__EXERCISE BRIEF__:
Update the rows that begin at the line containing "How do I perform: Close the Sheets panel?" and stop after the line containing "pyautogui.click(x=245, y=17)", putting "Closing Balance" in place of "Final Balance" and leaving everything else as it is.

(A run of rows)
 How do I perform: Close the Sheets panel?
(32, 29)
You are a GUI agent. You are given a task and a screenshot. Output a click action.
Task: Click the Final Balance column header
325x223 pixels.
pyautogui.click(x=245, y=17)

...

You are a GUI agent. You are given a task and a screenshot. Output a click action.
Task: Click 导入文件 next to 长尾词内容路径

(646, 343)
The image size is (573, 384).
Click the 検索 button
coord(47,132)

__FINISHED TASK__:
 How do I perform: Close the Sheets panel?
(32, 29)
You are a GUI agent. You are given a task and a screenshot. Output a click action.
Task: Click the Closing Balance column header
325x223 pixels.
pyautogui.click(x=245, y=17)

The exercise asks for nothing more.